▸ **WHAT THIS TASK INVOLVES**
Only a number is wanted here: the count of lines in the data below where the string "agent" occurs.

Saved data entries
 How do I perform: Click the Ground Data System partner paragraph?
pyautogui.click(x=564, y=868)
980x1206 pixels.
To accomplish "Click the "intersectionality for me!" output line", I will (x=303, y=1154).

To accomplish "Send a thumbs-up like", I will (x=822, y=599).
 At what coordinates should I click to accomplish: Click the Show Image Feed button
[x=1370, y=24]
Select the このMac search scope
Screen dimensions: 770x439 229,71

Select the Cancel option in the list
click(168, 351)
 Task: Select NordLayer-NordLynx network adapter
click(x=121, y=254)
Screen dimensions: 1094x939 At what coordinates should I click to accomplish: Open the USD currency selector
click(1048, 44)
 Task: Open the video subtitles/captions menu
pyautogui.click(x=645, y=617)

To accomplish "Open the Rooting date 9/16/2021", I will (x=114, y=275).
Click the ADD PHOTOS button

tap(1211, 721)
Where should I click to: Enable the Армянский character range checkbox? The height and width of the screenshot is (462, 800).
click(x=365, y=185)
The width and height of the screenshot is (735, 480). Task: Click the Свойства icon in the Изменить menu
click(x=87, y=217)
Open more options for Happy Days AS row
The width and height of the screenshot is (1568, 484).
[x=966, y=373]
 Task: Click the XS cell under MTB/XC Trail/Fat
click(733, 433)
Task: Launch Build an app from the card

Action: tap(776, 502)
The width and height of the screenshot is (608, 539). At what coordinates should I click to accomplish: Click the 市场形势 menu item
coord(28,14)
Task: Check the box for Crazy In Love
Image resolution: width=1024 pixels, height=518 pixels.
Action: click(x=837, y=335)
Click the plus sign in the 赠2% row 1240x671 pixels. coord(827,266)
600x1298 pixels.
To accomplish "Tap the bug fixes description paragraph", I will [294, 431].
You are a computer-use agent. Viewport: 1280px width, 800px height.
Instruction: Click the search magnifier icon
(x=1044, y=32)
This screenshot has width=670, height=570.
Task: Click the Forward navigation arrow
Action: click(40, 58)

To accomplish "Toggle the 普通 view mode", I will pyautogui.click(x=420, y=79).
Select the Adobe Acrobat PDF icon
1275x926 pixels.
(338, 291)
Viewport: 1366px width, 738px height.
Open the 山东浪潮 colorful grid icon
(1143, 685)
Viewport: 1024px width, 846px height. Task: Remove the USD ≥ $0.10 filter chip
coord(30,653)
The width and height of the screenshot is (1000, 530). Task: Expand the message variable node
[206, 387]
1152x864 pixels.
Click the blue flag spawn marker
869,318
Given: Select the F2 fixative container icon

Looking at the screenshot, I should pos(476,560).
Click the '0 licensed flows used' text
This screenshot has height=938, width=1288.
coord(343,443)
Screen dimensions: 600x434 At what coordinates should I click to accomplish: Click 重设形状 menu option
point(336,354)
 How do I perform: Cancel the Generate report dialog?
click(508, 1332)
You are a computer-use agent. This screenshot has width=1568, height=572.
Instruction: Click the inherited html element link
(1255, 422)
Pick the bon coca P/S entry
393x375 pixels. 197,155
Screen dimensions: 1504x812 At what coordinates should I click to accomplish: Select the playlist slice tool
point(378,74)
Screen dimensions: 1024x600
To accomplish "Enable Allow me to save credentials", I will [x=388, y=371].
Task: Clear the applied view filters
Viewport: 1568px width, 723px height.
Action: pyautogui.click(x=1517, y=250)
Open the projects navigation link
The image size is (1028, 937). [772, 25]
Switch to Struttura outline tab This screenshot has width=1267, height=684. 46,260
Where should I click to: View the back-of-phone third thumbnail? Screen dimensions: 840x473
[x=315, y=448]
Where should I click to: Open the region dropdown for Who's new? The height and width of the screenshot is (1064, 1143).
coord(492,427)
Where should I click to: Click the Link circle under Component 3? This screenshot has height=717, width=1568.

▸ **PROBLEM SOLUTION**
2